Ausflug nach Patagonien

Weite Landschaft, tiefblaues Meer und Tiere gucken ist besinnlich und beruhigt die Seele. Wir sind mal raus aus der Stadt für 5 Tage. Vor allem die Luftverpestung und der Lärm nerven hier mit der Zeit doch ziemlich.

2 Flugstunden entfernt und 1300 km südlich von BA liegt die „Peninsula Valdés“. Ein geschütztes Naturreservat, das die allerschönsten Aussichten für Tier- und Naturliebhaber bietet.

Wir fliegen nach "Trelew" und verbringen die ersten beiden Nächte in der munteren Hafenstadt "Puerto Madryn" ...

Weil das, was folgt, so bezaubernd war, habe ich in der Galerie den Ordner „Peninsula Valdés“ angelegt. Unsere Expeditionen ins Tierreich ist hier gründlich dokumentiert.

In Puerto Madryn buchen wir eine erste Expedition zu einer Seelöwenkolonie. Die Vegetation ist in der gesamten Umgebung spärlich und vom „Monte“, einer steppenhaften Buschlandschaft, geprägt. Félix, der Fahrer, ist die Gelassenheit in Person, während das Fahrwerk des Mercedes-Bus unter ihm Schwerstarbeit verrichtet auf den Gravel-Roads.

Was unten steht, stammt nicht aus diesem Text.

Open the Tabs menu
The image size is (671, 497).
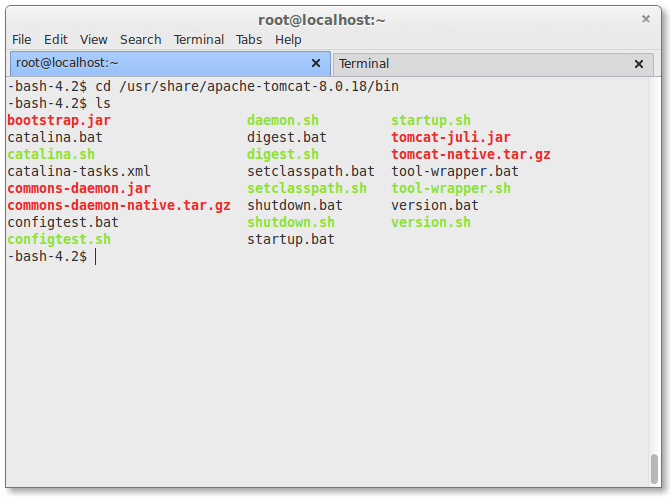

Sind sie nicht süss, die faulen Löwen. Es klingt kitschig, aber schau doch mal den Kleinen in ihre Kulleraugen, da bist Du hin und weg, legst dich nieder, kannst nix dagegen machen!

Am nächsten Tag geht es weiter nach „Puerto Pyramides“, dem Wal-Spot Patagoniens schlechthin. Was die Bootstouren zu den Walen anbelangt ist alles schön organisiert hier, wie man sieht. Auf den ersten Blick sieht es vielleicht nach Touristenfalle aus, ist es aber nicht. Der Ort hat eine gewisse Leichtigkeit und dank des Tourismus ist das 400 Einwohner zählende Dorf komplett eingerichtet ... mit Schule, Bibliothek, Feuerwehr, Polizeistation, Krankenhaus und sogar einer eigenen Radiostation. Also wenn mal jemand „dringend weg muss“, kann ich diesen Fluchtpunkt nur wärmstens empfehlen.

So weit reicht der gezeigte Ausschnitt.